Boek van Tipsie

24
Het boek van Tipsie 1986 - 2006

Transcript of Boek van Tipsie

Het boek van Tipsie1986 - 2006

Lieve Tipsie

Tipsie, mijn lieve maatje, je bent er niet meer. Op 3 mei 2006 ben je overleden. ’T was moeilijk voor me om je te laten gaan. We zijn 19 jaar en 7 maanden samen geweest - bijna de helft van mijn leven - en hebben heel wat avonturen beleefd. Je was er altijd voor me als ik steun en troost nodig had en begreep me beter dan ikzelf.

Ik ben blij dat je nog twee mooie zonnige lentedagen hebt mogen beleven. Je hebt nog heerlijk twee dagen in je mandje, in de zon, in het keukenraam gelegen. Op je laatste dag heb je zelfs nog even in de tuin rondgewandeld en aan het groen gesnuffeld.

’T doet me ontzettend veel verdriet dat je er niet meer bent. Ik zal je heel erg missen. Maar het is goed zo. Je kan nu uitrusten en daarna nieuwe avonturen gaan beleven.

Lieve Tipsiepipsie, dank je wel voor al je liefde, tederheid en aandacht. Ik hou van je. Tot snel.
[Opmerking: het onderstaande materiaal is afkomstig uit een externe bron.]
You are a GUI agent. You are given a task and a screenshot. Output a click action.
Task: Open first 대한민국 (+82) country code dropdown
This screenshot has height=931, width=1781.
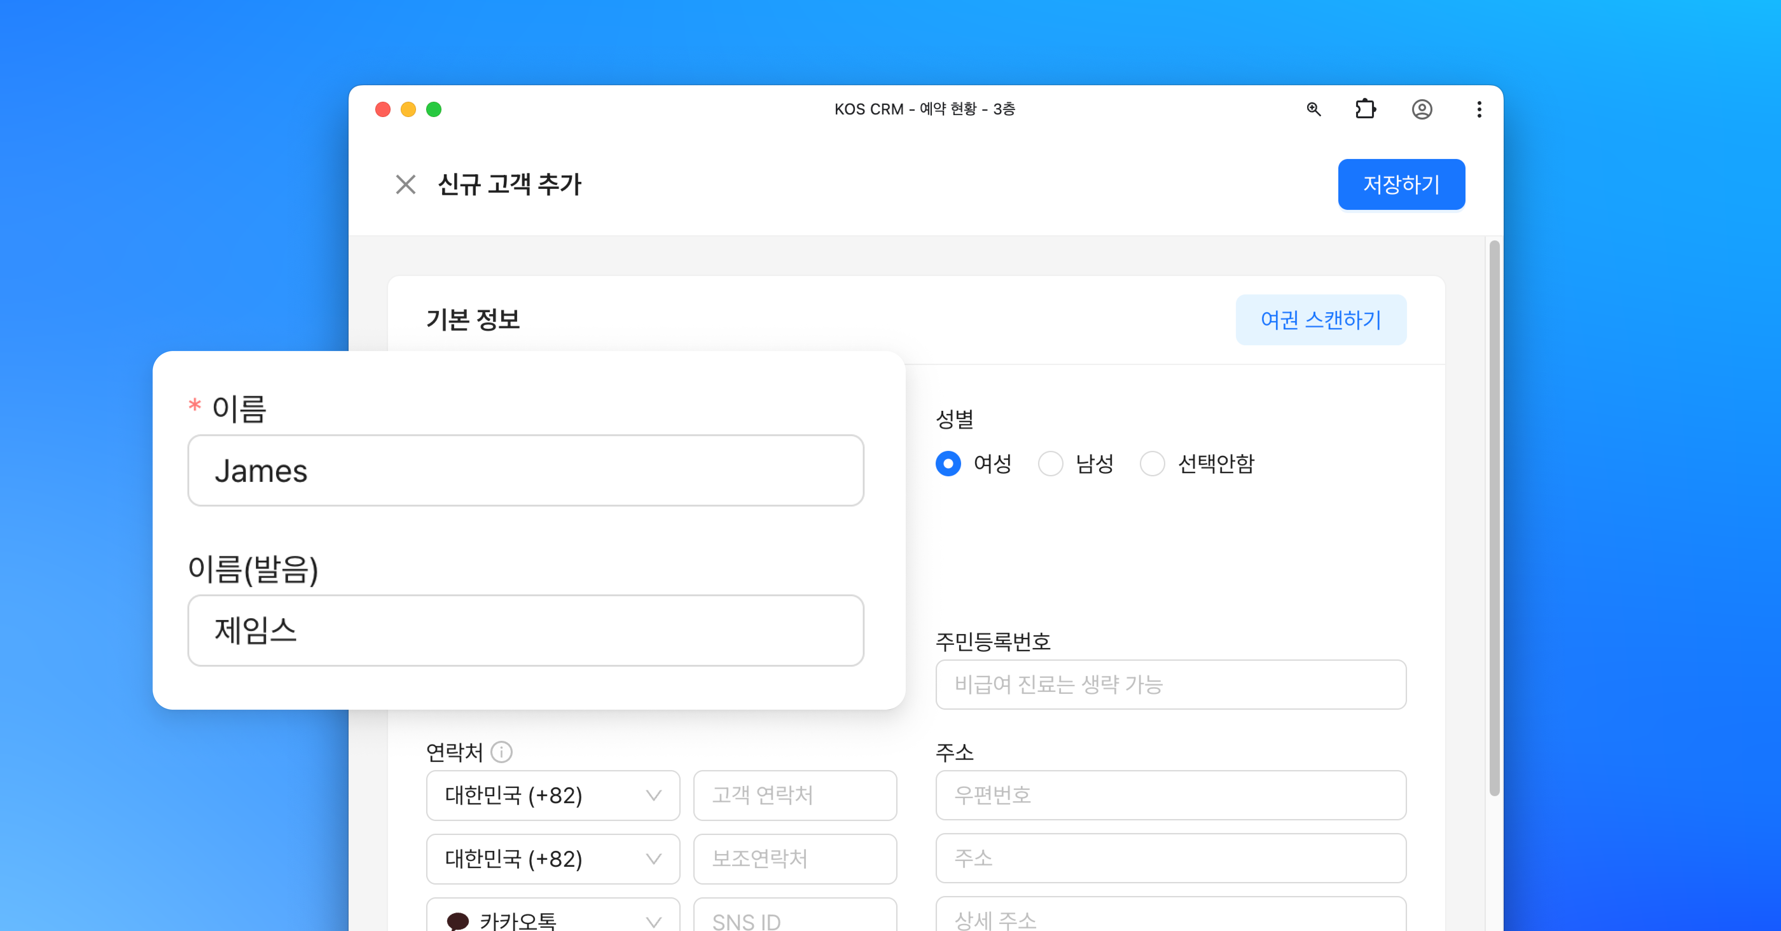[552, 795]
Piepkusjes.Jolanda (& Eric)

Je kwam bij me wonen toen je net zes weken was. Ik vond het moeilijk om een naam te bedenken die bij je zou passen. Lang geleden was ik gefascineerd door 'het verhaal van de kleine vos', een boekje over de avonturen van vos Tapsie en poesje Tipsie. En omdat je een prachtig wit puntje aan je staart had, vond ik Tipsie helemaal bij je passen.

Omlaag glijdende waterdruppels,dat vond je fascinerend. Je kon er uren naar kijken.

Beertje was niet zo blij met je komst. En jij begreep absoluut niet waarom. Altijd wilde je bij hem liggen en met hem spelen.

Opgerold en slapend was je prachtig.

Dit beeld is helemaal jij. Verlangend, met je gezicht omhoog, om mij te begroeten. Vragend om een snuffel aan mijn lippen.

Op de stapel met kussens lag je graag. Je leek net de prinses op de erwt. Samen met Begonia deelde je deze fijne plaats.

Genietend van mijn aandacht. Half opgaand in je eigen wereld.

Wat een uitvinding was dat. De vakjes van de boekenkast vullen met zachte kussens. Die plekjes waren snel ontdekt door jullie allemaal. En bijna altijd bezet door jou, Begonia en Jesse.

Altijd was je blij. Behalve als we terugkwamen van vakantie. Dan liep je 'stampend' rondjes te draaien door het huis. Mij negerend. Het duurde dan eventjes voor je me vergeven had dat ik je alleen thuis had gelaten.

Een oud afgedankt vest vond je heerlijk om op te liggen. Maar je allerfijnste plekje was onder het dekbed op het warme waterbed. Altijd op hetzelfde plekje. Als ik je zocht en ik kon je niet vinden, dan was dat de plek waar je je verstopt had.

Hier werd je al zichtbaar ouder.

Dat je ouder werd, kon ik ook merken aan jouw behoefte om samen te zijn. Als ik op de bank zat, dan wilde je altijd op mijn armen, dicht bij mijn gezicht, liggen. Genieten was dat, zo samen.

De mand was van jou. In het nieuwe huis lag je hier het liefst. Als je wakker werd en je was me kwijt, dan ging je hard miauwen. Maar misschien was dat ook omdat je ietwat doof begon te worden.

Nog steeds diezelfde blik in je ogen. Genietend van het moment. Blij met waar je bent.

Iets liefs van je dat ik niet wil vergeten, is dat je mijn handen of kin likte als je op mijn schoot lag. Dat vond je heerlijk smaken.

Mijn lieve maatje.

De laatste loodjes waren zwaar. Ik had het gevoel dat je eigenlijk nog niet wilde gaan, maar je lichaam gaf aan dat je er klaar voor was. Het was goed zo.

Weer even in dromenland.

Ondernemend en vol van vertrouwen toen je jong was, langzamerhand veranderend in een wijze vrouw toen je ouder werd. Je leven was mooi.